Rev. Alex Wilson
March 30, 2018
Rev. Alex Wilson

No media available


John 19

Are you ready church? We are here. The most confusing day is here, the day God died. 40 days of silence have morphed into 7 days of kaos, the Hosannas have been shouted, the palms are wilted, the supper consumed, the feet washed, and the disciples have abandoned us. And yet, here we are. Sitting in this church, gathered on the darkest of our days- peering up at the hard wood of the cross, wondering what to do. To acknowledge that this is the day that God died is a bold statement, especially when we remember that it was our hosannas which also lead to shouts of Crucify Him! That is the mystery of this day, that we are capable of incredible life and immense death at whose center is the call from the Cross to be in community. Good friday is about an awakening to the reality that as hard as we might try, we can’t do this thing called life on our own. We tried, in the early hours of this morning when we dragged Jesus before Pilate and denied him. We tried in our fear to silence the life that brought us community and purpose, but we failed. We need each other. And Christ knows that, so in the abject tortured humanity of Christ’s last moments he says “Mother, here is your son, and to the disciple, behold your mother. He gives us the community of the Cross.

As we gathered in the upper room last night, there is a portion of the service where I kneel down in the sanctuary, facing the altar, as members of the parish recite with me Psalm 22, at different speeds, that amazing lament of the body which for me remains the soundtrack to this Good Friday. The kaos of those great and hard questions are uttered as the altar serves strip me of my chasuble, stole and alb, the altar washed, the light blown out, and the full destitute nature of this great day is unveiled as we physically see the darkness over shadow us. Yet within each grand movement of this day there are consistent invitations into community, into relationship, into the pain and reality of the cross which sets us free for life together. The word behold has a function which can be to draw attention, but is also about keeping hold of, or belonging too. Behold, to belong to. When we look through this lens into our Gospel from John this morning, chapter 19, we see just how that alters the words we hear. Its as if at every stanza, God is reaching through the text this morning to us and saying “ behold the Christ-you belong to this story, this is a story about you and your life. Behold your belonging!

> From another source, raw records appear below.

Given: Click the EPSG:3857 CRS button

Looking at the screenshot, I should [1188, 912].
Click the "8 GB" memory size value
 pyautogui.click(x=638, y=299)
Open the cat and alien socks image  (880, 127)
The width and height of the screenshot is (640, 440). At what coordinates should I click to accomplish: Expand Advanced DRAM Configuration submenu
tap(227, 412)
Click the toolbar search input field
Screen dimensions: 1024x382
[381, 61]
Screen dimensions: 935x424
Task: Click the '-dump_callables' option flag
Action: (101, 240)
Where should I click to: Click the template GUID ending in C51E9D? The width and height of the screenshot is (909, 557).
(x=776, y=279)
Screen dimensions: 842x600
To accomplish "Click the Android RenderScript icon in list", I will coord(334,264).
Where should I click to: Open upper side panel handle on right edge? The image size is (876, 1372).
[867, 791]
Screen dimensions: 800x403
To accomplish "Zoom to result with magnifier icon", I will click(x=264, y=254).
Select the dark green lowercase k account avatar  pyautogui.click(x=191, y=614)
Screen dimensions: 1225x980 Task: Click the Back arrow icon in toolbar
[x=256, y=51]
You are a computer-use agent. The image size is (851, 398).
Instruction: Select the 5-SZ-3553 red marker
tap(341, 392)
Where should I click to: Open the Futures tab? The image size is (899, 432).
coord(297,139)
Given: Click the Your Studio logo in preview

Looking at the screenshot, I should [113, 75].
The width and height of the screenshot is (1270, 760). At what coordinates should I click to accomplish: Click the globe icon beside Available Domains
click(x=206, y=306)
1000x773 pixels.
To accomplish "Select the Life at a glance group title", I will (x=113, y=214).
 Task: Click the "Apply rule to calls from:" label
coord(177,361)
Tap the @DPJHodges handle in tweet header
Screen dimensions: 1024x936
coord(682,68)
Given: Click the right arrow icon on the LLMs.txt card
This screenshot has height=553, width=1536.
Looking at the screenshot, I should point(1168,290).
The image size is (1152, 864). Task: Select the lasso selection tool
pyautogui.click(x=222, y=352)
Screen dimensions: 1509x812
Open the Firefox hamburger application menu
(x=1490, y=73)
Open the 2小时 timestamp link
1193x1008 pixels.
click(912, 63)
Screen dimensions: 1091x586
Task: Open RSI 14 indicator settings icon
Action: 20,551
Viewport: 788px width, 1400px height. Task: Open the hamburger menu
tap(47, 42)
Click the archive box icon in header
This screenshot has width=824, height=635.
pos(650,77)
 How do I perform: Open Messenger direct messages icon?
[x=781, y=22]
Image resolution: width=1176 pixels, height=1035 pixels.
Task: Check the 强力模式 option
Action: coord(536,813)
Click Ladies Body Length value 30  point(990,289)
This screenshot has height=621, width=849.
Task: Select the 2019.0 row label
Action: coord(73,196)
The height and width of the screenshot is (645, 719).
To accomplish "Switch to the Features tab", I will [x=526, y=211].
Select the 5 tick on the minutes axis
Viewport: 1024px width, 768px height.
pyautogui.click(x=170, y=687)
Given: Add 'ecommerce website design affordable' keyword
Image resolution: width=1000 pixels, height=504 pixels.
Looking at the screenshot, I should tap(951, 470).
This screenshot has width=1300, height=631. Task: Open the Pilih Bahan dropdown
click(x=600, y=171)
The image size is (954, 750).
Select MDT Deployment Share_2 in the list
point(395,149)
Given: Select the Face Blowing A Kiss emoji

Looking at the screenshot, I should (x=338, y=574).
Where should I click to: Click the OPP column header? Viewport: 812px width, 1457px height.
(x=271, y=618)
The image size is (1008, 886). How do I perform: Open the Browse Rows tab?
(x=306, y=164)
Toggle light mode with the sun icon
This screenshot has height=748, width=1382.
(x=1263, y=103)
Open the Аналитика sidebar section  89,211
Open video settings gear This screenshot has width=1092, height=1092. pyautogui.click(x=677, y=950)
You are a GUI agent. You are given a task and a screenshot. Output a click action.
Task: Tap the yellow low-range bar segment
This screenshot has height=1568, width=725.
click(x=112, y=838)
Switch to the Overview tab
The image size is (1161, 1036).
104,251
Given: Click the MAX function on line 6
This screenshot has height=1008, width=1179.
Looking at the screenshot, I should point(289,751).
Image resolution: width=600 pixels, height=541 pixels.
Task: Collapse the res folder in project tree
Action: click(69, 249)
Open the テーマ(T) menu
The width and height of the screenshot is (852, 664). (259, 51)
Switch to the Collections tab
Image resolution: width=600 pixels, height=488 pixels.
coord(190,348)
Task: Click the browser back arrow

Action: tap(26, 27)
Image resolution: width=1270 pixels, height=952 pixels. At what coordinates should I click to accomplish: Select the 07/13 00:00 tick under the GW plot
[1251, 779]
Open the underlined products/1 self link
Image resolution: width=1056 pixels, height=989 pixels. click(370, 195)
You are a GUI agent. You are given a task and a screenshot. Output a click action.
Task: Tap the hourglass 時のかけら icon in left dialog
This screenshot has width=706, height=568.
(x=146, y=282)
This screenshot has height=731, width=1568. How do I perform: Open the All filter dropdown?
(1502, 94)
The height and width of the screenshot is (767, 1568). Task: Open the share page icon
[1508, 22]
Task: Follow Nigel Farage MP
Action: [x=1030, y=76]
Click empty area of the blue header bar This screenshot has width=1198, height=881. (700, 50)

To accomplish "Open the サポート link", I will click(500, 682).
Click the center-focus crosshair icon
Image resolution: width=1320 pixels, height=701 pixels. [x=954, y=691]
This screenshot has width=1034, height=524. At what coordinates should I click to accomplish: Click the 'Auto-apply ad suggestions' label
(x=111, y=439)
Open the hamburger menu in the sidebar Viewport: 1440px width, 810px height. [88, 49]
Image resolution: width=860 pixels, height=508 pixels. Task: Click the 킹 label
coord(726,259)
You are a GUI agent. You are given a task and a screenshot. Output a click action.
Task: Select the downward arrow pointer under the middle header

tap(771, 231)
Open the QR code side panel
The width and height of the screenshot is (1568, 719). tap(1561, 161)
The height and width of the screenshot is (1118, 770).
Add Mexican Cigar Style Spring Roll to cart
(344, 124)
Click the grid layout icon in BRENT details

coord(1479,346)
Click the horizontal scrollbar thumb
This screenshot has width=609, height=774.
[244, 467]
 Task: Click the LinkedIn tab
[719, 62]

John’s Gospel, unlike our synoptics Matthew, Mark, and Luke, move beyond the detail oriented life of Christ’s existence and into the deeper experience of a real and lived relationship between us and God which offers eternal life through Christ. This human side of the gospel, this relationship, helps us orient ourselves to the challenges of this day. Hung on the cross is the beaten and battered body of a mid 30’s man who had dared to preach the closeness of God’s kingdom and the coming fulfillment of the laws in him. He was believable, he was passionate, he was grounded, and he was one of us. It is easy to other the hardness of today as a distant memory, or a far away time, an experience we never can have today, and indeed the church for centuries othered this experience by blaming the jews for this atrocity- an accusation which is both lazy and false. And yet, our daily lives are full of Good Fridays. Those moments of pressure or pain, choice and accountability, challenge and relationship, our life is full of the sweat, blood, flesh and aching bones that hang upon the cross this morning. You and I, we together, are capable of great pain and great joy, which makes this story one about us- rather than just a story for us. Throughout our Gospel this morning, we hear of places where we are given the option to hold onto Jesus, when the officials and priests see Jesus for the first time at Pilates, when Pilate presents the option of barabas, when pilate presents us our king, when the inscription was written, and finally when his broken body is presented on the cross. In this final act, when he is hung on the cross, it becomes for us an eternal invitation into the community of the cross with Mary his mother and the Disciple whom he loved, holding open the door for us to behold who and what we are.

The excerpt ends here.